# WORKING DATA:
****************

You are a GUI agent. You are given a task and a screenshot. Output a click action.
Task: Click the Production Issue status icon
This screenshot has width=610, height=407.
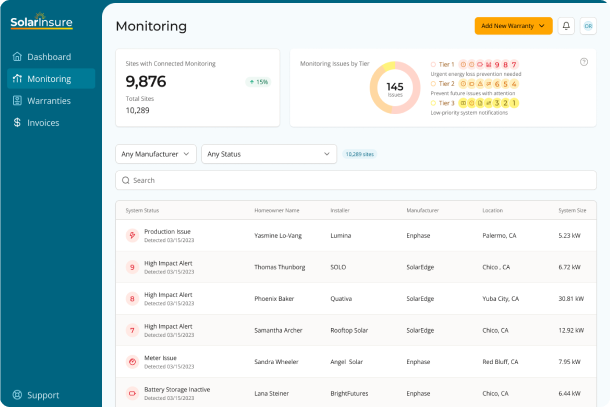click(132, 235)
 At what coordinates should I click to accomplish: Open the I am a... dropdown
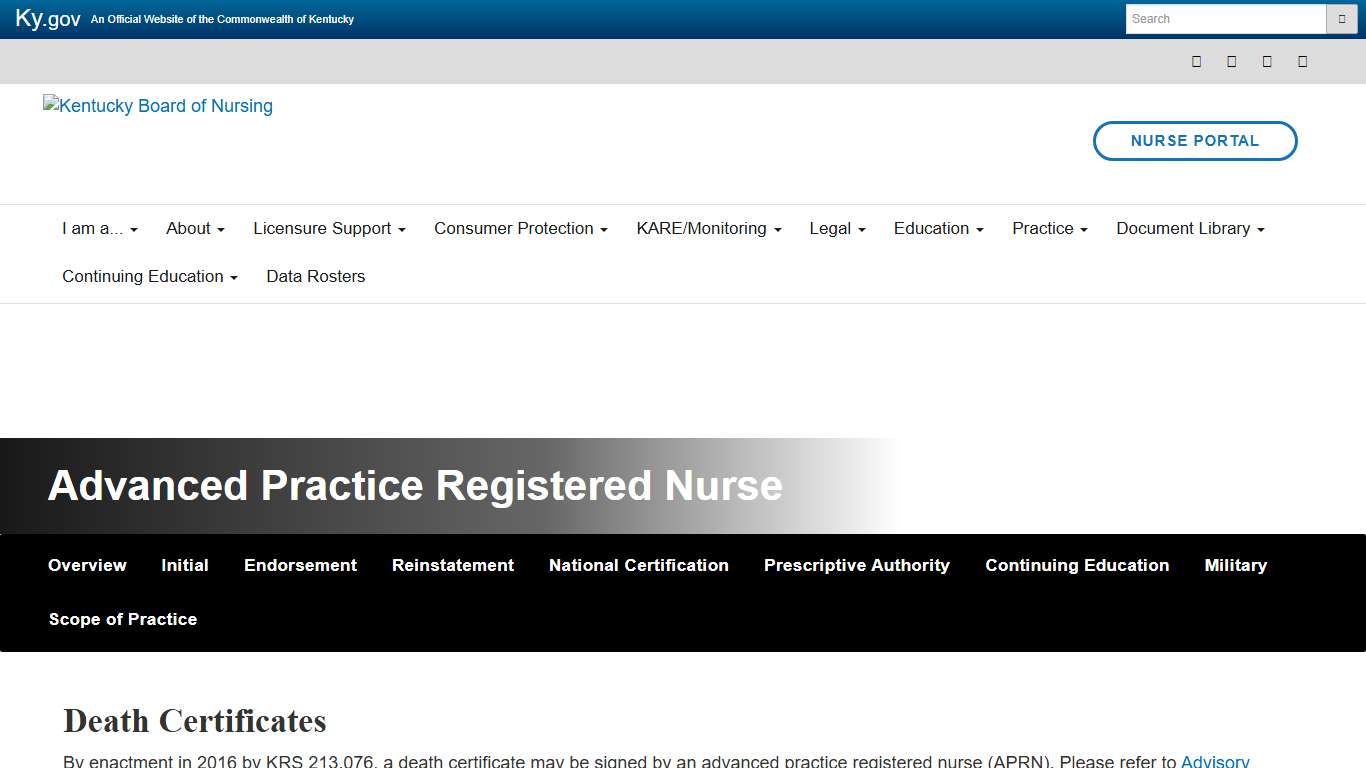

****************

In the answer, the entries must appear exactly as above, without the images.

You are a GUI agent. You are given a task and a screenshot. Output a click action.
Task: Click the Production Issue status icon
This screenshot has width=610, height=407.
click(132, 235)
 At what coordinates should I click to accomplish: Open the I am a... dropdown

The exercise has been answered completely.